WCAG 1.2.2 — Captions (Prerecorded)

What this requires

Every prerecorded synchronised media file (video with audio) must carry captions. Captions are not just dialogue: they include speaker identification, relevant sound effects ("[door slams]", "[laughter]"), music cues, and any other audio information needed to follow the content. They must be synchronised with the video — appearing at the moment the corresponding sound occurs and disappearing when it ends. Auto-generated machine captions count only when they are reviewed and corrected.

How AI coding tools fail this

When asked to "embed this video" or "add a hero video", AI assistants generate <video src="..."> with no <track> element and no caption file. The video plays; deaf or hard-of-hearing users get nothing. The assistant treats captions as an editorial concern that lives outside the codebase.

The second pattern: when a <track> element is generated, it points at a path that doesn't exist (/captions.vtt) and is never produced. The markup looks compliant; the file 404s.

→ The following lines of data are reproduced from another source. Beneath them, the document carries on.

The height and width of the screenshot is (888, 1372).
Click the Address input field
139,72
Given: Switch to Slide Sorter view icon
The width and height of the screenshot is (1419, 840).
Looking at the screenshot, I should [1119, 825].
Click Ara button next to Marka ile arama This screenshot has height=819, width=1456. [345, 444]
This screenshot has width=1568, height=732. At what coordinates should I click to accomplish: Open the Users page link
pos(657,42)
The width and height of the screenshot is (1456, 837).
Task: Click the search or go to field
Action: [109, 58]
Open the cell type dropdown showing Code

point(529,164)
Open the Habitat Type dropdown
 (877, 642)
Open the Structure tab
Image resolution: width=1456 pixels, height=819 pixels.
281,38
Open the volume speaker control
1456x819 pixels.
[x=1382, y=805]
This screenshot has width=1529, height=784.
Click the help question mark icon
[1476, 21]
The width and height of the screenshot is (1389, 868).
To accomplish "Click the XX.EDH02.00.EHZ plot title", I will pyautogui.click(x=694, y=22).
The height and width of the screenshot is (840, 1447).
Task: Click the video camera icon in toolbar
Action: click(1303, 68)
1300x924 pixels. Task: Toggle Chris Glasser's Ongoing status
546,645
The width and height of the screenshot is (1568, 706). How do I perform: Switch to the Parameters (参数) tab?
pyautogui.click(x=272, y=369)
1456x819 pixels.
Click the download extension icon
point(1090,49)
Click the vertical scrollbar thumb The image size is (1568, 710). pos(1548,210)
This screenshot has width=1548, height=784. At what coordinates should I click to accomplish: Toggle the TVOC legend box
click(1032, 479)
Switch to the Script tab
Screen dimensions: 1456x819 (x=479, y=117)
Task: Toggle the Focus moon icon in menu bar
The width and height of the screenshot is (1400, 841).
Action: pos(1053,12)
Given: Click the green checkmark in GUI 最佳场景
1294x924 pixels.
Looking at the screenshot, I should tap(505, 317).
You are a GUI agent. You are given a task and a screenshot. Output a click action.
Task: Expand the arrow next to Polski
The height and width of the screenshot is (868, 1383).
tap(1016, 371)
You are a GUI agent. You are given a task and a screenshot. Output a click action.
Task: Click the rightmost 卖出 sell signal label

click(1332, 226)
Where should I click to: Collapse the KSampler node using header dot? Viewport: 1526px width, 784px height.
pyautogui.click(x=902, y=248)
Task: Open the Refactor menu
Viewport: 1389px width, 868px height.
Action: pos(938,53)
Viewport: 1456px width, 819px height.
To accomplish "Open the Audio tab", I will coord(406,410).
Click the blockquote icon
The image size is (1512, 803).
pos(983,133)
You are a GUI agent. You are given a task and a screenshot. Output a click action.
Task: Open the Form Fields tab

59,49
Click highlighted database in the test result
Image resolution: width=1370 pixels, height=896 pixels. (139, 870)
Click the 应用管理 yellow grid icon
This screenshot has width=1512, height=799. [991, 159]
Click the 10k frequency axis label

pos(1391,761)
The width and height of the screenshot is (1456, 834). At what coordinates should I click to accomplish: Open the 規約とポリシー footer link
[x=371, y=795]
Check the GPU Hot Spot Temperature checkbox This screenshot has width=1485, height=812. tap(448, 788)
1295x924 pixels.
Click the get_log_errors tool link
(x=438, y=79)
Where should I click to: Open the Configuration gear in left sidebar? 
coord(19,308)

The third: using YouTube's auto-generated captions and never reviewing them. Auto-captions miss speaker changes, mistranscribe technical vocabulary, and routinely produce sentences that are grammatical nonsense. The criterion requires equivalent information, and raw auto-captions usually don't deliver it.

Failing examples

Video with no caption track at all:

<video controls>
  <source src="/launch-video.mp4" type="video/mp4" />
</video>

A <track> declared but pointing at a missing or empty file:

<video controls>
  <source src="/launch-video.mp4" type="video/mp4" />
  <track kind="captions" src="/launch-video.vtt" srcLang="en" />
</video>

Passing examples

A native <video> with a reviewed caption track marked as the default:

<video controls>
  <source src="/launch-video.mp4" type="video/mp4" />
  <track
    kind="captions"
    src="/launch-video.en.vtt"
    srcLang="en"
    label="English"
    default
  />
</video>

The .vtt file lives at the declared path and includes speaker identification and non-speech audio:

WEBVTT

00:00:02.000 --> 00:00:05.500
[upbeat music]

00:00:06.000 --> 00:00:09.000
SARAH: We started Jeikin because accessibility...

Edge cases

Open captions (burned into the video) satisfy the criterion but can't be turned off, which can degrade the experience for hearing users who don't need them. Closed captions via <track> are preferred.
Music videos and ambient content still need captions if the audio carries meaning. A lyrical music video without lyric captions fails. A purely instrumental ambient loop with no informational audio doesn't need captions but probably needs an alternative (1.2.1).
Speaker identification matters when more than one person speaks. "Yes." with no speaker is useless; "SARAH: Yes." or "MARK: Yes." is what's needed.
Live captions are a separate criterion (1.2.4).
Multiple language tracks require one <track> per language with appropriate srcLang values.

How Jeikin handles this

The CLI scanner flags <video> elements that lack any <track kind="captions"> and maps each finding to WCAG 1.2.2. Whether the caption file is accurate is a manual review — the dashboard records the reviewer's confirmation that the captions reflect the audio, not a machine claim that they do.